---------- LISTING
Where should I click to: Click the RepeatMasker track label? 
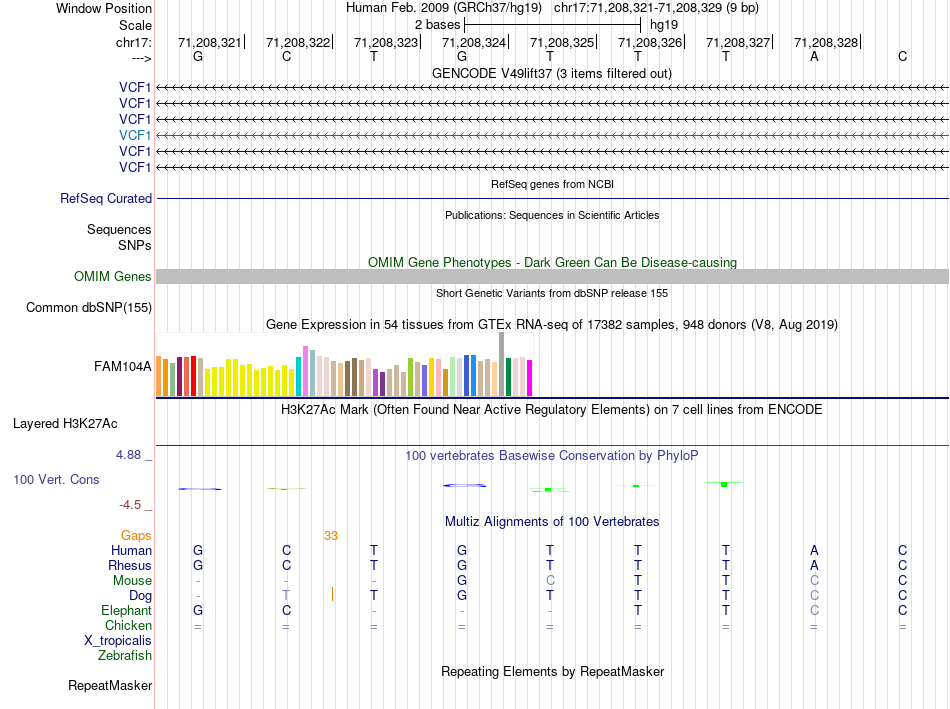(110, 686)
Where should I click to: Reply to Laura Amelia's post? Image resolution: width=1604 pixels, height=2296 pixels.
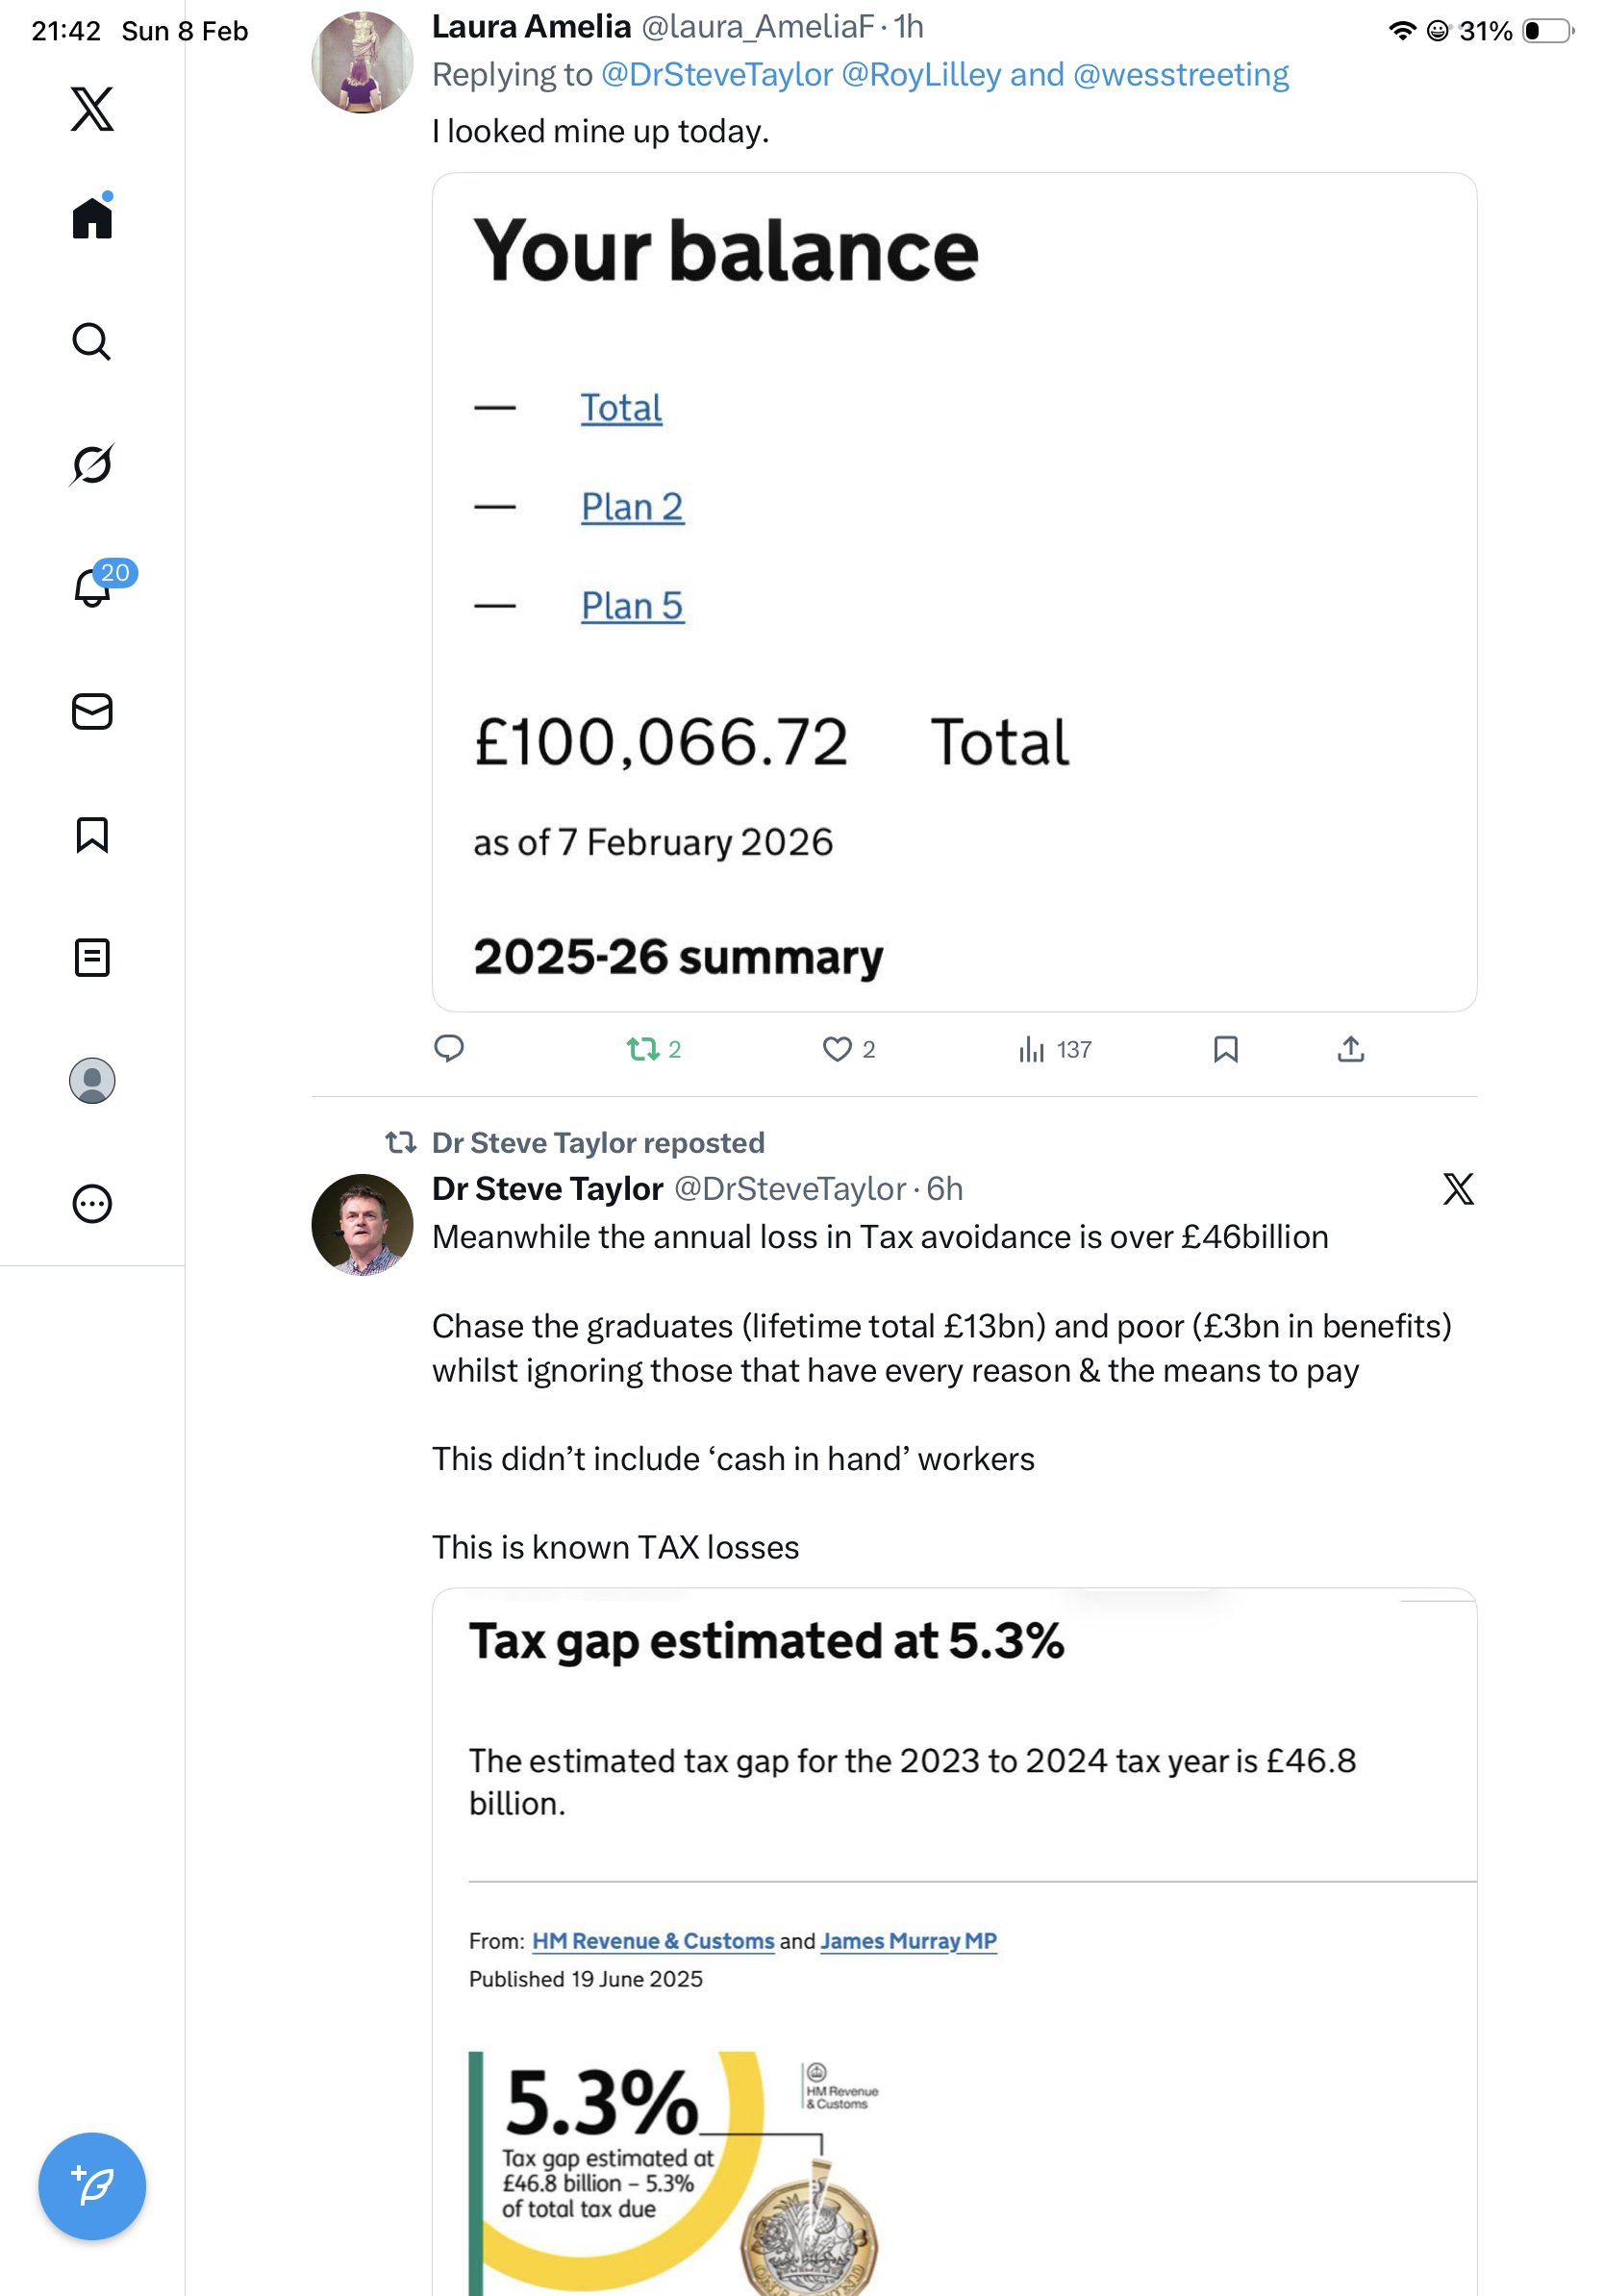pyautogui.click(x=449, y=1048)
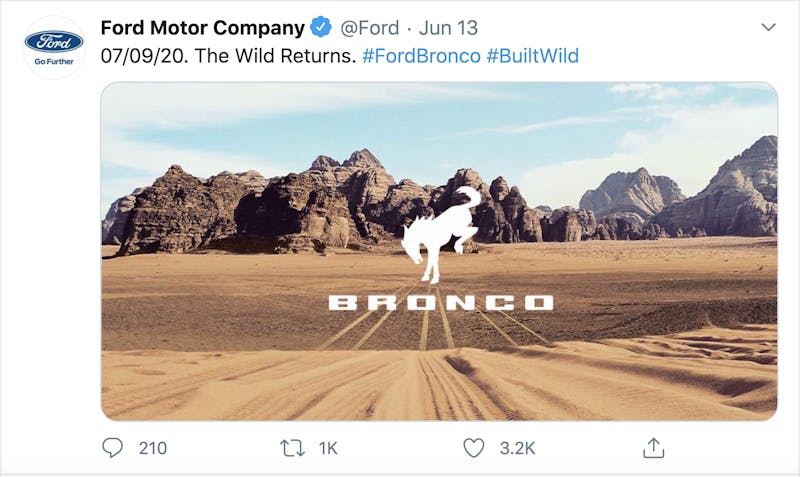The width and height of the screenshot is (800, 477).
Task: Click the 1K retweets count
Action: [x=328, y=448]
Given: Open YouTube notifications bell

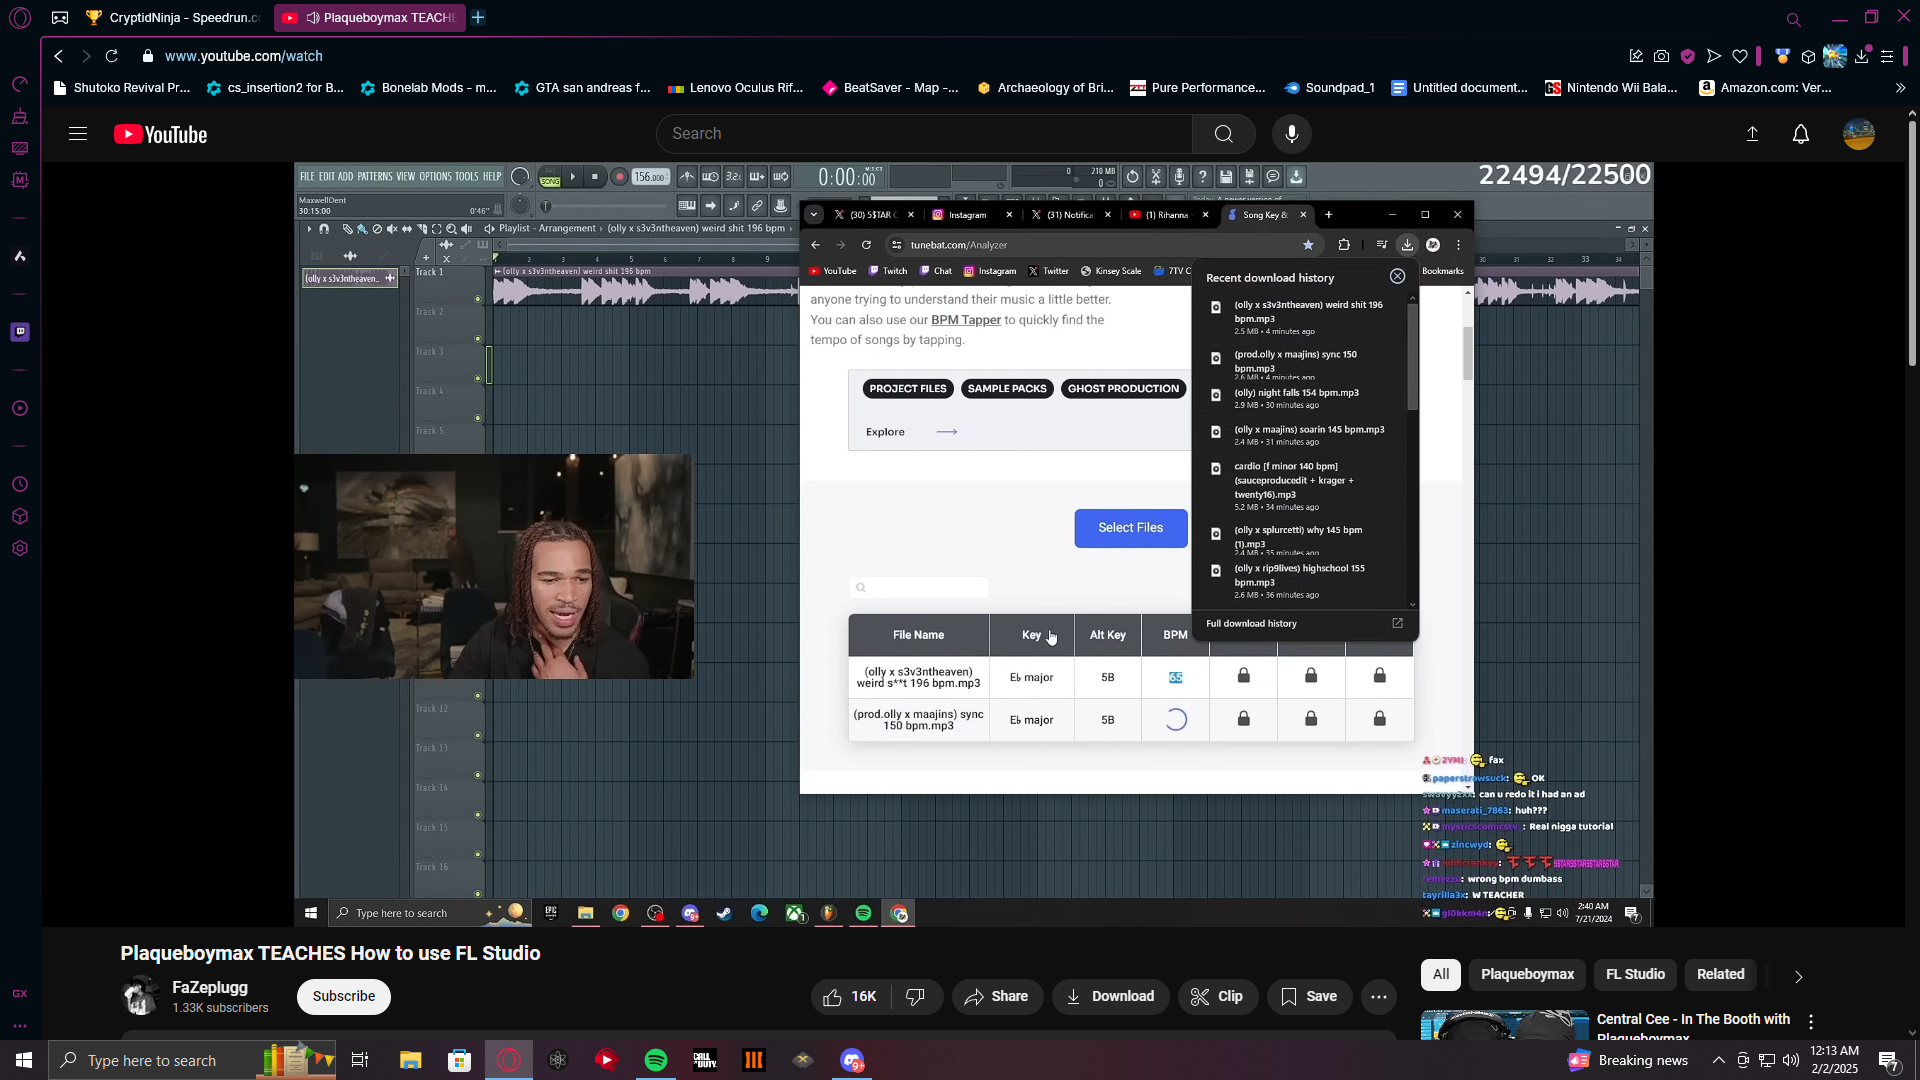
--------------------
## [SHORT TASK]
Turn the data above into a numbered list with one item per line, skipping any blank lines. Leave out the pictures.

## [WRITTEN REPLY]
1. Where should I click to: Click the RepeatMasker track label? 
2. (110, 686)
3. Where should I click to: Reply to Laura Amelia's post? Image resolution: width=1604 pixels, height=2296 pixels.
4. pyautogui.click(x=449, y=1048)
5. The width and height of the screenshot is (800, 477).
6. Task: Click the 1K retweets count
7. Action: [x=328, y=448]
8. Given: Open YouTube notifications bell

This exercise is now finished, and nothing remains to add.